◆ Exercise materials:
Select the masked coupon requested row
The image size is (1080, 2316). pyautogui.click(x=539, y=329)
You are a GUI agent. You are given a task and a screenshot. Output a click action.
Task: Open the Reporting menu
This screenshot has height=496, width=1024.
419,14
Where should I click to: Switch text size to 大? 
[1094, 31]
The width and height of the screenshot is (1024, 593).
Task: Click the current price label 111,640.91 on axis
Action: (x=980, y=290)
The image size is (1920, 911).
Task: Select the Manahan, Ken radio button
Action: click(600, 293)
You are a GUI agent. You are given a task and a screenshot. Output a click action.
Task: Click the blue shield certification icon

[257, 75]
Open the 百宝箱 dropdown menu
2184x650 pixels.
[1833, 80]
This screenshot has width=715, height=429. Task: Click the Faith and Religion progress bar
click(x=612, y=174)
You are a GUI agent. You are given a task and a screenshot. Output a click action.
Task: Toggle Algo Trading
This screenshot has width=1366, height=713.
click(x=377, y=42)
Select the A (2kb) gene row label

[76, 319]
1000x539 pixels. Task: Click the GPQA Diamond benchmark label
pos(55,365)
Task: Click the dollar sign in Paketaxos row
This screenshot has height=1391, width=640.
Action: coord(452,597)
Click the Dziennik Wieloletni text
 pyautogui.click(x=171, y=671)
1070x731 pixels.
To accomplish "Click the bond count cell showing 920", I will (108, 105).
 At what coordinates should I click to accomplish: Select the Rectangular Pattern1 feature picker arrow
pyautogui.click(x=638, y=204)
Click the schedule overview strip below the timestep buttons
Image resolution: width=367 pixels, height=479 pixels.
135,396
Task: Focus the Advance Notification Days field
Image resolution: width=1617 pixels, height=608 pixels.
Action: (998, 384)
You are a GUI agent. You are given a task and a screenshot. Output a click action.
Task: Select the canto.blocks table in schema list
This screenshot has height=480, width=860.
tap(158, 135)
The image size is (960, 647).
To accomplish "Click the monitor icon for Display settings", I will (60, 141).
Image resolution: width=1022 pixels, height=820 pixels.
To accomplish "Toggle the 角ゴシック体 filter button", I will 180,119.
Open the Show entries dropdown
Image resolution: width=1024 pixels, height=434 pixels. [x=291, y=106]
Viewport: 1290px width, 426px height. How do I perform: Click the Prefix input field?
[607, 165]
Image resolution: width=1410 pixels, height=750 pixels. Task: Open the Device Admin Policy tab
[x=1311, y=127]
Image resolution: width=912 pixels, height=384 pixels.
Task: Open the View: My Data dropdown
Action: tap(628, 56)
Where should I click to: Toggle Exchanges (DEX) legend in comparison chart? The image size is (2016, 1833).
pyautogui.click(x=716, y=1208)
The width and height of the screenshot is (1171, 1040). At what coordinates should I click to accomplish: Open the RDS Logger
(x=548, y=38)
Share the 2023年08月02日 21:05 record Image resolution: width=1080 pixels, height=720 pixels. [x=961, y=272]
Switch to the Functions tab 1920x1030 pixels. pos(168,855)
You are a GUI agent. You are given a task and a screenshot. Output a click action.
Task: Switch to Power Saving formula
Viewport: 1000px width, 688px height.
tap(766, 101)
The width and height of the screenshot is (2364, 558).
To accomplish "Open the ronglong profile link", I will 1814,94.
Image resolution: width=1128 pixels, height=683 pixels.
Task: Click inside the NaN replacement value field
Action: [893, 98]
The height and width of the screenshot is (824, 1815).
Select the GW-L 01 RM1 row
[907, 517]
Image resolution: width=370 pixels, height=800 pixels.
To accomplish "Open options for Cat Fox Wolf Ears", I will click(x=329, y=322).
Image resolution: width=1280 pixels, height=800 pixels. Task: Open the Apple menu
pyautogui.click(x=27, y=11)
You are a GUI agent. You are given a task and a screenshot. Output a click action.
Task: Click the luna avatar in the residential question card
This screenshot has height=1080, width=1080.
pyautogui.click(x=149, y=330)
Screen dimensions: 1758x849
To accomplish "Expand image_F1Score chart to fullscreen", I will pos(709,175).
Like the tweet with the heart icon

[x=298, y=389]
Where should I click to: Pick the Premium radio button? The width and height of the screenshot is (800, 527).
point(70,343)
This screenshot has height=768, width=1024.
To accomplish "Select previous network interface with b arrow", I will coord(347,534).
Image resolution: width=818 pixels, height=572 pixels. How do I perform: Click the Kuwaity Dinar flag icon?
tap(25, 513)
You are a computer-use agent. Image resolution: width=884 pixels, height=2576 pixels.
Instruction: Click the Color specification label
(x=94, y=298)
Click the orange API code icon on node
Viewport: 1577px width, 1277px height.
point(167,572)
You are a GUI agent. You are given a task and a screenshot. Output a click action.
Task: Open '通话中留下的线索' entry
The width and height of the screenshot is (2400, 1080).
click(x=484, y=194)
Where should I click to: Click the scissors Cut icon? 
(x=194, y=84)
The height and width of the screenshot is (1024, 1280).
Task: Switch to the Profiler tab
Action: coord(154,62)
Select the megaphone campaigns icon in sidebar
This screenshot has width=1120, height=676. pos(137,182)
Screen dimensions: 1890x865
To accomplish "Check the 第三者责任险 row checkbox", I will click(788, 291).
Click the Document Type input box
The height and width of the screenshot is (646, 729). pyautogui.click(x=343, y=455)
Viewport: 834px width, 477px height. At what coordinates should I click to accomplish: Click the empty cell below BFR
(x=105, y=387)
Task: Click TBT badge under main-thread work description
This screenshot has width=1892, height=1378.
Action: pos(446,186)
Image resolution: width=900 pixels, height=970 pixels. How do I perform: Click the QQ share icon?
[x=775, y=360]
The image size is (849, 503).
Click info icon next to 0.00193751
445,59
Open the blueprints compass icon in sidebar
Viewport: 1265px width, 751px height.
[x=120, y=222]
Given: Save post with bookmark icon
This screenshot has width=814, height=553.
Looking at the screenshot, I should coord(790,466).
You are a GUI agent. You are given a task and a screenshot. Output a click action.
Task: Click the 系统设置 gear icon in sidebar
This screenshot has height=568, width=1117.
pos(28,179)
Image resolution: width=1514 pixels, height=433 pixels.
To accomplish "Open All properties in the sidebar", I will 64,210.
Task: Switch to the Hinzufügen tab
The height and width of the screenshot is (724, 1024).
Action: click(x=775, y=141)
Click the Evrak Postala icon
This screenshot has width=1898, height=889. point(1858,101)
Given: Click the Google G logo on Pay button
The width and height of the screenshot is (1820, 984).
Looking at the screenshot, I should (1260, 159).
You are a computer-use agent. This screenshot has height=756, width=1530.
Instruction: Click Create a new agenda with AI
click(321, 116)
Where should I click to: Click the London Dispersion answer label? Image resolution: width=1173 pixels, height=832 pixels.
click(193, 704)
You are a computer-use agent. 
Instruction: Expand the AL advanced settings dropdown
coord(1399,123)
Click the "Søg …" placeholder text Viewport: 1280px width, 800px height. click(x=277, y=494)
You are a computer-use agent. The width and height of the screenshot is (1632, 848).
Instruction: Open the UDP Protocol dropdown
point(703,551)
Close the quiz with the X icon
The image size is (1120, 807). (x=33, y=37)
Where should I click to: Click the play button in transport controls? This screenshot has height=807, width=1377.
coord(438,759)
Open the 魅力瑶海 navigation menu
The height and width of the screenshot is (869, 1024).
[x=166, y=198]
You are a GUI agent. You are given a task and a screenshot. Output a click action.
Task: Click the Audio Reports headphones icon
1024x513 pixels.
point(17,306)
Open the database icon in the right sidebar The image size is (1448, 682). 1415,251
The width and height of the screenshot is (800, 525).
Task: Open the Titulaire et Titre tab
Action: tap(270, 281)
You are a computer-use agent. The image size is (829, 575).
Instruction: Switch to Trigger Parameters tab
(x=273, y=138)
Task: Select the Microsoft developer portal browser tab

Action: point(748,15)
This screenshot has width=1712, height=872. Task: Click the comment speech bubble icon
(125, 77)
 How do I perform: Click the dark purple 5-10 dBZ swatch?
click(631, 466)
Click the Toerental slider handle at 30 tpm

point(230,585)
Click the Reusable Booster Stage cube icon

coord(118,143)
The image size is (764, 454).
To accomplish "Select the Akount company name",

◆ Exercise goal: In the material above, find the lines that contain "dimensions" and show them.

◆ Solution to the problem:
Screen dimensions: 1758x849
Screen dimensions: 1890x865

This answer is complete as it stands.